Background: The highly pathogenic H5N1 is a major avian pathogen that crosses species barriers and seriously affects humans as well as some mammals. It mutates in an intensified manner and is considered a potential candidate for the possible next pandemic with all the catastrophic consequences.

Methods: Nasal swabs were collected from donkeys suffered from respiratory distress. The virus was isolated from the pooled nasal swabs in specific pathogen free embryonated chicken eggs (SPF-ECE). Reverse transcriptase polymerase chain reaction (RT-PCR) and sequencing of both haemagglutingin and neuraminidase were performed. H5 seroconversion was screened using haemagglutination inhibition (HI) assay on 105 donkey serum samples.

Results: We demonstrated that H5N1 jumped from poultry to another mammalian host; donkeys. Phylogenetic analysis showed that the virus clustered within the lineage of H5N1 from Egypt, closely related to 2009 isolates. It harboured few genetic changes compared to the closely related viruses from avian and humans. The neuraminidase lacks oseltamivir resistant mutations. Interestingly, HI screening for antibodies to H5 haemagglutinins in donkeys revealed high exposure rate.

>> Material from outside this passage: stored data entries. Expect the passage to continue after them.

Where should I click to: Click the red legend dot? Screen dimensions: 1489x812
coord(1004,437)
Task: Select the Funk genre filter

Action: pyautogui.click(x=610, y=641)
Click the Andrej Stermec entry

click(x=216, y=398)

Conclusions: These findings extend the host range of the H5N1 influenza virus, possess implications for influenza virus epidemiology and highlight the need for the systematic surveillance of H5N1 in animals in the vicinity of backyard poultry units especially in endemic areas.

Figure 1

Phylogenetic analyses of HA and NA of an equine H5N1 isolate sequence in comparison to Egyptian human and avian isolates. a, HA gene b, NA gene. Human isolates are shown in blue while avian ones are shown in black whereas equine isolate is shown in red. All sequences were obtained from GenBank. Trees were generated using Neighbour-Joining method. The robustness of individual nodes of the tree was assessed using a bootstrap of 1000 resamplings in per cent (70% and higher) are indicated at key nodes.

Figure 2

Deduced amino acid sequences of the HA protein of equine H5N1 isolate in comparison to closely related Egyptian HPAIV H5N1 isolates. Dots denote identical amino acids, which are given in one-letter code. Consensus sequences for N-glycosylation (NXS or NXT, except where X = P) are underlined. Boxed segments indicate the signal peptide and the polybasic proteolytic cleavage motif, respectively. Shaded letters denote potential sites responsible for receptor binding sites (H3 influenza numbering).

Figure 3

Deduced amino acid sequences of NA protein of equine H5N1 isolate in comparison to two recent closely related and other distant isolates that showed resistant to oseltamivir. Dots indicate residues identical amino acids. Underlined letters are N-glycosylation sites, shaded letters showed site of H274Y and N294S substitutions (H275Y and N295S in N1 influenza numbering).

Figure 4

Beni-Suef map, showed the distribution of H5 seropositive equine samples (donkeys). HI test was performed using local Egyptian antigen (A/chicken/Egypt/F6/2007), red box denotes the locality where the A/Egypt/equine/av1/2009 was isolated.